Life sentence for killing Kiwi musician

Life sentence for killing Kiwi musician

A former bouncer found guilty of murdering a New Zealand musician by pushing him through a second-storey pub window has been sentenced to life in prison today.

Stefan Pahia Schmidt, 26, will serve a minimum of 14 years, after being sentenced by the Supreme Court of Western Australia today.

A jury delivered a guilty verdict against Schmidt on June 20 after an eight-day trial.

Schmidt admitted pushing Andy Marshall - the cousin of slain Feilding farmer Scott Guy - through the window of a Perth pub in May 2011.

But the trained boxer and kickboxer with links to Perth's outlaw Rock Machine motorcycle gang had pleaded not guilty, saying the death was an accident because he only meant to push the 29-year-old out of the way as he tried to tell two girls he knew to "go home".

Crown prosecutor Amanda Forrester told the court today that a life sentence was entirely justified, and there needed to be strong deterrents to acts of random violence in licensed venues.

Schmidt's trial was told Mr Marshall was talking to two girls with his back to the window at the Ocean Beach Hotel at Cottesloe when Schmidt swore at him and pushed him through it.

As Schmidt fled the pub he glanced at Mr Marshall, who he didn't know, dying on the footpath.

His sentence was backdated to the date of Schmidt's arrest in May last year, which means he will be eligible for release in 2025.

Schmidt was due to be sentenced on Friday but after hearing family victim impact statements and defence counsel submissions, Justice Ralph Simmonds adjourned sentencing until today.

Mr Marshall's father Alan, who flew to Perth for the sentencing, read out a victim impact statement on Friday in which he told of his devastation.

"Not a day starts without a sick feeling and a deep abiding pain," he told the court.

His wife Wendy, who spoke via video-link from New Zealand, said it was like being in "an avalanche of black snow".

"The sense of loss is overwhelming," she said.

Alan Marshall, who is returning to New Zealand tonight, told the New Zealand Herald his family was relieved the process had come to an end.

"We are aware that it will never be over for us, but at the same time there is a little bit of closure from the point of view that this is the end of a chapter."

He believed the sentence was a good result.

"It's hard to say you're happy with it because there is no result which is going to get our son back, and there is no compensation for that.
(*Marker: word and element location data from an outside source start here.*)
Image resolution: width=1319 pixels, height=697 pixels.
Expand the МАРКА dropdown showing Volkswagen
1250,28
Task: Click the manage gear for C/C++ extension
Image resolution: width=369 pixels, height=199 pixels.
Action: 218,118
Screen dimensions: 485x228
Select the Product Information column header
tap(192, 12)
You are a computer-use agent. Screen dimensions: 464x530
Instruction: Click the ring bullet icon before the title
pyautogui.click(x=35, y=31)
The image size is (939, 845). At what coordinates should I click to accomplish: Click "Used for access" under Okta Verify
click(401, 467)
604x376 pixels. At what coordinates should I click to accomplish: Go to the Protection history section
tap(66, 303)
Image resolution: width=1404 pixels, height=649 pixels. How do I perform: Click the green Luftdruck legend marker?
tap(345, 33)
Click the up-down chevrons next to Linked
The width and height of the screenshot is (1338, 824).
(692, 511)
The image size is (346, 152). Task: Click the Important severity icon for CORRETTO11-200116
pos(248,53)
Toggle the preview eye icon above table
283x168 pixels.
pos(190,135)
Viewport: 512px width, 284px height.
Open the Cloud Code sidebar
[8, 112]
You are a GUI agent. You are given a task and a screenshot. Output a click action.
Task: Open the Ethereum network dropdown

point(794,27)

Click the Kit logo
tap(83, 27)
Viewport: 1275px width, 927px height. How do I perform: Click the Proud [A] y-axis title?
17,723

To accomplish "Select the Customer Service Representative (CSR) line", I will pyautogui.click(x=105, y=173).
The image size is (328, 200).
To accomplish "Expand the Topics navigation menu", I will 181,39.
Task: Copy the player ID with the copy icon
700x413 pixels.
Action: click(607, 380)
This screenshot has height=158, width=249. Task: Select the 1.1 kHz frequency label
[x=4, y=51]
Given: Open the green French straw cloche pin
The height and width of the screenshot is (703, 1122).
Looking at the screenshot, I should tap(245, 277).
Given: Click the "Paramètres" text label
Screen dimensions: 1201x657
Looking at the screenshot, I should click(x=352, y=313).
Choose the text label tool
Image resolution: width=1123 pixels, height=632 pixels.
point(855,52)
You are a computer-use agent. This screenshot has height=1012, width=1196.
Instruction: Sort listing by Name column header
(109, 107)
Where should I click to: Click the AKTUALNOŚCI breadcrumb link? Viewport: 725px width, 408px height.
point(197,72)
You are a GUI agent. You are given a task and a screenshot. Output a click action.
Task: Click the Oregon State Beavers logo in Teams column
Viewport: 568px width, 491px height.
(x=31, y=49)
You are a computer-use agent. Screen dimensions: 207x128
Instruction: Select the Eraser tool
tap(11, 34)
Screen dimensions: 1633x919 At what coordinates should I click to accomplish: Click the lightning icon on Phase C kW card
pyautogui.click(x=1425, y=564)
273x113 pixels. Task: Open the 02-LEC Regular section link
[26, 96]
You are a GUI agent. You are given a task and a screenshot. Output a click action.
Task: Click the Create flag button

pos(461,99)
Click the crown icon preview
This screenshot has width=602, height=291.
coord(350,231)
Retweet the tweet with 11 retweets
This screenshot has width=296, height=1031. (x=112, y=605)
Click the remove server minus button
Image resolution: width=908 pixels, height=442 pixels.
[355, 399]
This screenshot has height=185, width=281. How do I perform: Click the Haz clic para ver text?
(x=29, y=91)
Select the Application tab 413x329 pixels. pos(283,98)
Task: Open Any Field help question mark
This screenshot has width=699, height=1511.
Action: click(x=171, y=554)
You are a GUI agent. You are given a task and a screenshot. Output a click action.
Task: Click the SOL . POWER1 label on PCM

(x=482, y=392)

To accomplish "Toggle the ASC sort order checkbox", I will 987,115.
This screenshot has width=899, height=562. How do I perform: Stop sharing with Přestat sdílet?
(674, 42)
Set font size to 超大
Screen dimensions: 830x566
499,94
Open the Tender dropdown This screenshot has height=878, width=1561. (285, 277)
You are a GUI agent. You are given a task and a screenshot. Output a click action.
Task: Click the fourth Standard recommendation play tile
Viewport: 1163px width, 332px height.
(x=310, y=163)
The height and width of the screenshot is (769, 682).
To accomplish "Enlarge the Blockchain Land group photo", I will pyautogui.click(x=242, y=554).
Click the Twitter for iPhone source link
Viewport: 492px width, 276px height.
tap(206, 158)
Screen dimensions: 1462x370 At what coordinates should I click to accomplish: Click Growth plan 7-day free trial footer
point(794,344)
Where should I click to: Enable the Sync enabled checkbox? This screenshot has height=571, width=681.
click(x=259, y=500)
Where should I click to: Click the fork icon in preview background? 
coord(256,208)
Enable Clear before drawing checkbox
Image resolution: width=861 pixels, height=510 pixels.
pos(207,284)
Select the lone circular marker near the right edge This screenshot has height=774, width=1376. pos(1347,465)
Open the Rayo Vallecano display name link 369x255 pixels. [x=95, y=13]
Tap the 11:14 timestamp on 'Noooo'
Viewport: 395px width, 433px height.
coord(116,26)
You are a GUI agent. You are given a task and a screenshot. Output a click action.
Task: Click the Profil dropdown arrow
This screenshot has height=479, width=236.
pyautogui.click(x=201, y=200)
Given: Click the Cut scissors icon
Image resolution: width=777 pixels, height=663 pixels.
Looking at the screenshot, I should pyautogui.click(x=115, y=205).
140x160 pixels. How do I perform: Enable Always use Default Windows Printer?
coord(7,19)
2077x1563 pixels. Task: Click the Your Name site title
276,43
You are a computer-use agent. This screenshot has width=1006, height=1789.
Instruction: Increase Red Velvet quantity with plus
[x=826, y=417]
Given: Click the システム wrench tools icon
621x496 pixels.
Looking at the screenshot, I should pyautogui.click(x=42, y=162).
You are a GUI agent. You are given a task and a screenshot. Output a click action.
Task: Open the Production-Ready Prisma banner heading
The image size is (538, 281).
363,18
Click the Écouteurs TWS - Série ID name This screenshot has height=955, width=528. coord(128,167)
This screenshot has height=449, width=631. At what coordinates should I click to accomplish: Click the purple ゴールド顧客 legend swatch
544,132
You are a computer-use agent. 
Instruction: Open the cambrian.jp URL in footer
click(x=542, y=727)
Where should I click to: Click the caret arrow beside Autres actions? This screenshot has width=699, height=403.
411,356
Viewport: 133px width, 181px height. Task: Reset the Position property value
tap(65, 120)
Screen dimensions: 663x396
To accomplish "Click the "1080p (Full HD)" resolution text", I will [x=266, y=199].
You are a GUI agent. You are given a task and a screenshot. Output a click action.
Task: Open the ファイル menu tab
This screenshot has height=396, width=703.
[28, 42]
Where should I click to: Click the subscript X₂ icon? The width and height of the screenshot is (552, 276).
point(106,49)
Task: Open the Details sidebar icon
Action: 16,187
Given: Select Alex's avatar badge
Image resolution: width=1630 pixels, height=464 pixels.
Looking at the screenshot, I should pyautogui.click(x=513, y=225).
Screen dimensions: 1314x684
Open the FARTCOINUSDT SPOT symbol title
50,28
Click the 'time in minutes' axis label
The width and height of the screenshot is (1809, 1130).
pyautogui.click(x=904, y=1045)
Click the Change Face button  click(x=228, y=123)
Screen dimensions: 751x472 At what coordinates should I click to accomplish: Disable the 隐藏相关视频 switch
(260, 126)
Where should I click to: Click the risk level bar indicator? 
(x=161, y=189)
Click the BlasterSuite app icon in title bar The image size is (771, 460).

So it's not about feeling like it's payback or revenge or getting square, it was about a punishment that fitted the crime. But also it needed something as a deterrent to address that culture of violence," he said.

Mr Marshall said he had travelled to Australia for the sentencing to honour his son and to make sure people got the message that life was precious.

"The whole point for us about being at the trial and being at the sentencing is about Andy. He is the centre of it. The people that you love are very important in your life - if you love someone let them know."